MLBAM is sort of the variable in this equation. The content machine has exploded in productivity due to the introduction of Statcast and the potential to monetize such content is seemingly endless. MLB will continue to push the program, because its 30 member clubs alone own MLBAM. Futher technological developments, ways to involve advertising space and methods to deliver content to consumers will only mean more revenue.
For individual clubs, the news is mostly good. All but five teams (the Baltimore Orioles, San Diego Padres, Milwaukee Brewers, Cleveland Indians and Oakland Athletics) increased their valuations from 2015, and four of those five didn’t lose any value. The only team to drop in value from 2015 was Cleveland, and the difference was a mere three percent.
The biggest movement in the rankings from 2015 belongs to the Houston Astros, who jumped from 26th last year to 15th this year, thanks to an increase of valuation from $800 million in 2015 to $1.1 billion this time around. Because they stood pat in valuation, San Diego was the furthest to fall, moving down four slots to 23rd.

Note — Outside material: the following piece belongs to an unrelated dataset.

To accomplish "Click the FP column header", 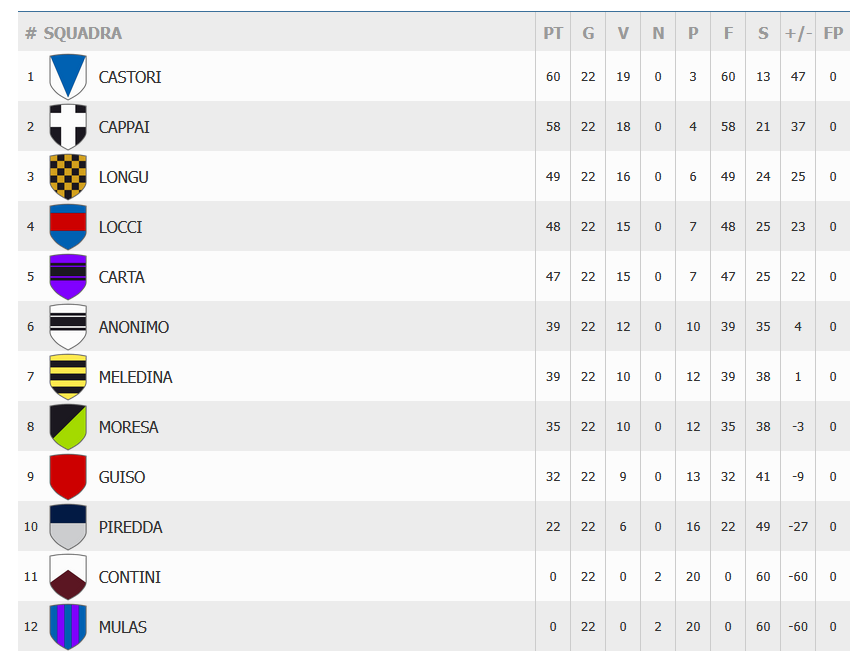I will [x=833, y=33].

In what should be considered good news for the more valuable teams and daunting for the teams on the bottom rungs of this ladder, the top 10 teams on this list are the same top 10 from 2015. To further demonstrate the consistency of these teams’ financial performance, eight of those 10 teams are in the exact same slot as they were last year. The only small change is that the New York Mets and St. Louis Cardinals swapped the sixth and seventh spots from 2015, with New York moving up to sixth and St. Louis falling to seventh.

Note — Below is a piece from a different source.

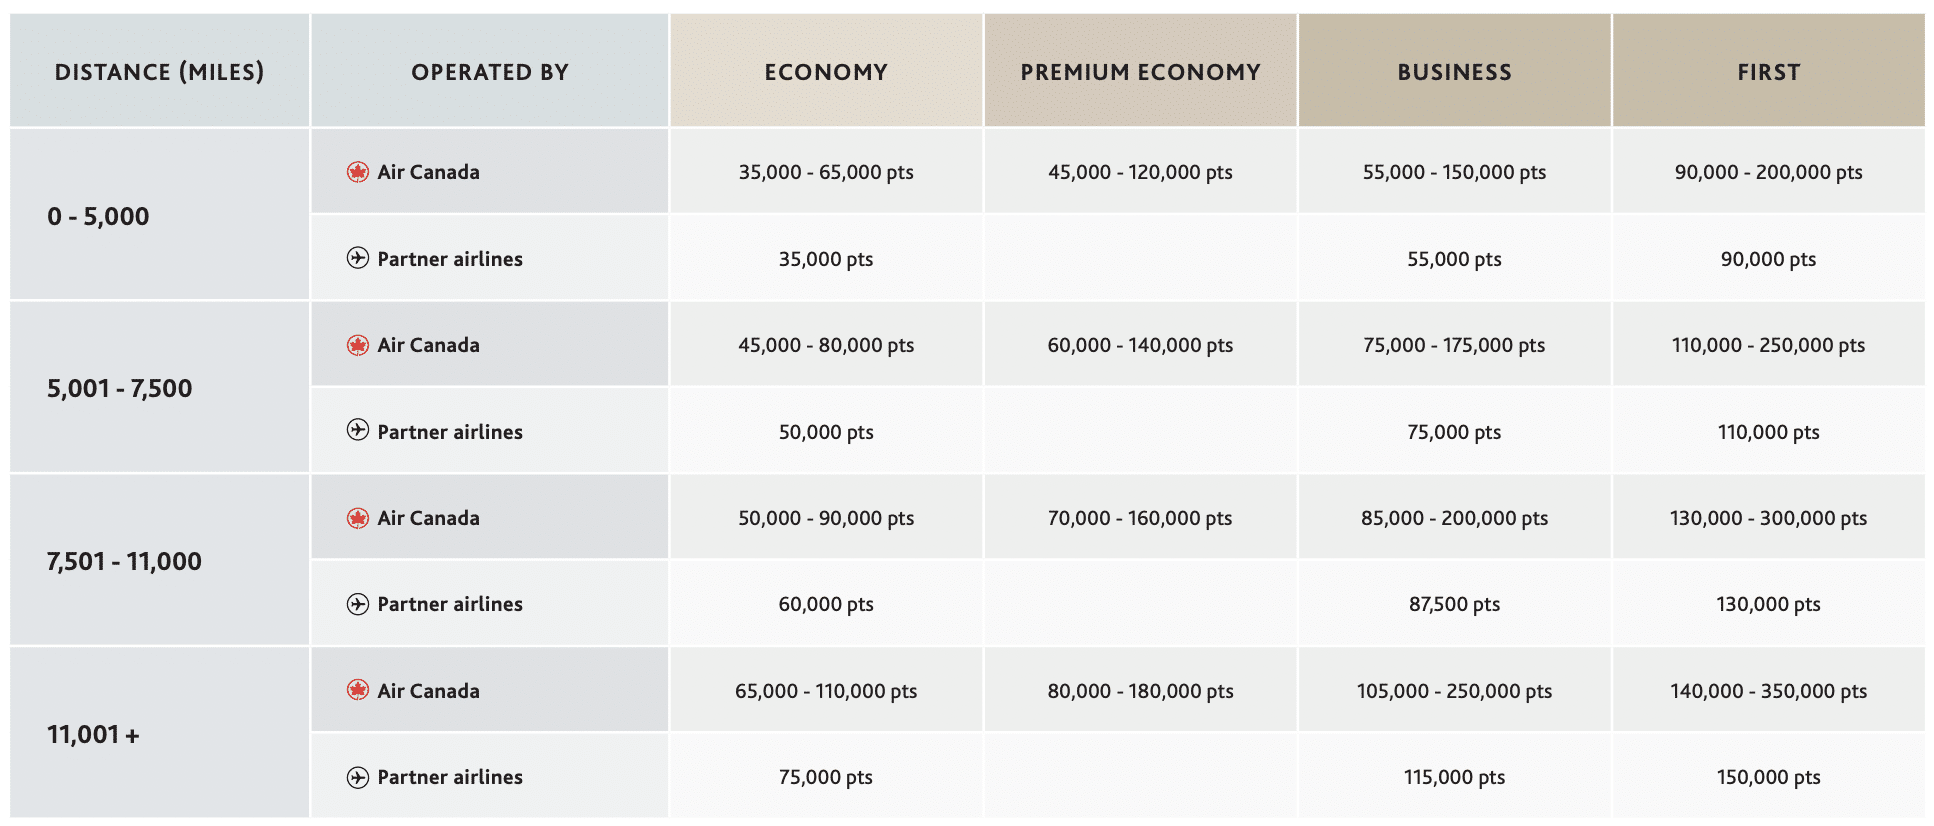Image resolution: width=1934 pixels, height=826 pixels.
Task: Click the partner airlines plane icon in the 11,001 + row
Action: click(x=357, y=777)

Of the 30 teams, 17 are now valued at least a billion dollars, meaning that more than half of MLB’s teams have now crossed that benchmark. The Arizona Diamondbacks and Pittsburgh Pirates are on the verge, and if they replicate last year’s growth, they will be valued at over a billion in next year’s list. It will be quite a while before every MLB team will be worth at least a billion, as the Tampa Bay Rays bring up the rear at $650 million, but even they are headed in that direction.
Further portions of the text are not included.